Colorado River, Mouth of Kanab Wash, Looking West, by William Bell, 1872. The Minneapolis Institute of Art, Gift of W. John and Elizabeth Driscoll.
“We’ve gone from ‘Go West’ to ‘Go Away,’ ” Greg Grandin tells Lewis H. Lapham at the beginning of this episode of The World of Time. “And that’s the arc of the book.” Grandin, a professor of history at Yale University and a finalist for the Pulitzer Prize, the National Book Award, and the National Book Critics Circle Award, traces how the idea of the frontier has changed along with America in his book The End of the Myth.

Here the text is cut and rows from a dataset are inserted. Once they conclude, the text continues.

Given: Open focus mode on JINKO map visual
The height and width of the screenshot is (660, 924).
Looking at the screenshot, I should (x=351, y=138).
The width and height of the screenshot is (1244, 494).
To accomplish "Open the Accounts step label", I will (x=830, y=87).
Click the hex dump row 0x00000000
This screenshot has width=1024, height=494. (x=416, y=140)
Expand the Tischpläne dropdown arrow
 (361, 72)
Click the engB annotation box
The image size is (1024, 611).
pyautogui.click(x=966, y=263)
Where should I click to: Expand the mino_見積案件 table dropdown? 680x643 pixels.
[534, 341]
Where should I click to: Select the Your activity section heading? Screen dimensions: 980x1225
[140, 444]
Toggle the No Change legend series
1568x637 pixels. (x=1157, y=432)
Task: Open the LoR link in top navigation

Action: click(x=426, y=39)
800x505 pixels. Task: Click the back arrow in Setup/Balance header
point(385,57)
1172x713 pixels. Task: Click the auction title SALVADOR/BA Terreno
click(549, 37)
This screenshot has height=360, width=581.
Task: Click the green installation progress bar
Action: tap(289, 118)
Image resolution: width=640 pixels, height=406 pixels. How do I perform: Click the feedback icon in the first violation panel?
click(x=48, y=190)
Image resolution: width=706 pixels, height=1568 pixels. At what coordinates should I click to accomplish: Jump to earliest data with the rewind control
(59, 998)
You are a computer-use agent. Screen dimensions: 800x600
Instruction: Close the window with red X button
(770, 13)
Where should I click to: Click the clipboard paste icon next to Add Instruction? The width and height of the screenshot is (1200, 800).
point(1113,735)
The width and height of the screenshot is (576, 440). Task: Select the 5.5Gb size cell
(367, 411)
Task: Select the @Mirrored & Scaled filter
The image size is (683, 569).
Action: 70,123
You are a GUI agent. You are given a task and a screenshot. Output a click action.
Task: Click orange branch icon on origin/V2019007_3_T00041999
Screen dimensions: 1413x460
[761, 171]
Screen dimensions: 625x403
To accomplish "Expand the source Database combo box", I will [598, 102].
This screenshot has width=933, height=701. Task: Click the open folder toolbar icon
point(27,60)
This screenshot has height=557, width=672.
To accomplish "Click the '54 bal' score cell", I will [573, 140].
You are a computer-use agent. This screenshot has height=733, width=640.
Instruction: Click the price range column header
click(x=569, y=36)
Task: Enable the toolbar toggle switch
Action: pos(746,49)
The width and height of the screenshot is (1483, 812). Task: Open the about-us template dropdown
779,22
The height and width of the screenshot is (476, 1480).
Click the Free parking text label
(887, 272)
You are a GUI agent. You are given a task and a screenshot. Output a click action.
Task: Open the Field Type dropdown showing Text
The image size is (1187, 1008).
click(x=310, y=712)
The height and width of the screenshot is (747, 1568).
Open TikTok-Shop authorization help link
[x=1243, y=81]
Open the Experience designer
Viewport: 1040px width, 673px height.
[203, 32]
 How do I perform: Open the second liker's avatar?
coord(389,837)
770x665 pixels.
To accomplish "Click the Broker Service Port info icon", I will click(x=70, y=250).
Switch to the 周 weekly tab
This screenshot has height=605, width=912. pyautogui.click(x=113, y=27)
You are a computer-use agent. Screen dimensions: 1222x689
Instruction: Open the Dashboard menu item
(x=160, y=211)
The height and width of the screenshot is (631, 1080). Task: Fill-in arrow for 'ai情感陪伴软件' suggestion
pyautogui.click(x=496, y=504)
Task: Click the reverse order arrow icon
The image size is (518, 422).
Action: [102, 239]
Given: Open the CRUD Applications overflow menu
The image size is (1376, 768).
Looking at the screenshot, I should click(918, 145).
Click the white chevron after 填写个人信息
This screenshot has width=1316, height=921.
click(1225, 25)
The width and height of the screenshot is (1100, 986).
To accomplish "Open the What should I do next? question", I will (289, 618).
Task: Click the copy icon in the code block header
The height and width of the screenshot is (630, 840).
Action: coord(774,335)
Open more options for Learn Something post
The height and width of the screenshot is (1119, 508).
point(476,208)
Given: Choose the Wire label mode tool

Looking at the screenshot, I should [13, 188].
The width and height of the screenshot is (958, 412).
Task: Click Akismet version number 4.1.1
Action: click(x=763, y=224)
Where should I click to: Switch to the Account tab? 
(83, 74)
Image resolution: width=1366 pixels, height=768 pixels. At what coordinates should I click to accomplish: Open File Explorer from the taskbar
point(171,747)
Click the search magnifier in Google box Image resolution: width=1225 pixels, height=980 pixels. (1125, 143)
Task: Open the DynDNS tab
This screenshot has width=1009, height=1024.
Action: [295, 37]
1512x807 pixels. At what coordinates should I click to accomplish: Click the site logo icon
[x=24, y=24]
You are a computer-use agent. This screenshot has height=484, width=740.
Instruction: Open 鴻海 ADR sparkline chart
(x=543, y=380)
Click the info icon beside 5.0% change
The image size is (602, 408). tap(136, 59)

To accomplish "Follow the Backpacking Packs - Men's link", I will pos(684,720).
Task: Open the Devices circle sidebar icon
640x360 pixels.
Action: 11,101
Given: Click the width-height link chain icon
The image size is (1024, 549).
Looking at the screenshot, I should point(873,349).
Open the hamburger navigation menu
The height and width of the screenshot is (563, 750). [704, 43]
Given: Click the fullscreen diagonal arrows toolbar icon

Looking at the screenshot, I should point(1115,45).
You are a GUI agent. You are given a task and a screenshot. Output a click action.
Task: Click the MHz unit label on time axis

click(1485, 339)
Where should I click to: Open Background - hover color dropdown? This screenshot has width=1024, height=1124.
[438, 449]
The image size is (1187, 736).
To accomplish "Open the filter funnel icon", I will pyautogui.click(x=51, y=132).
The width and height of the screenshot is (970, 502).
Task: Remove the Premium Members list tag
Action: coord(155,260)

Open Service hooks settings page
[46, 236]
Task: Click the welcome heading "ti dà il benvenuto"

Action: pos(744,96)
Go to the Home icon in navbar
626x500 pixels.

He introduces some of the story and its characters—including Frederick Jackson Turner, Andrew Jackson, Woodrow Wilson, and Donald Trump—on the podcast, ending on how the idea of a frontier morphed into a wall. “It’s America’s new myth, a monument to the final closing of the frontier,” he writes. “It is a symbol of a nation that used to believe that it had escaped history, or at least strode atop history, but now finds itself trapped by history, and of a people who used to think they were captains of the future, but now are prisoners of the past.”
Lewis H. Lapham talks with Greg Grandin, author of The End of the Myth: From the Frontier to the Border Wall in the Mind of America.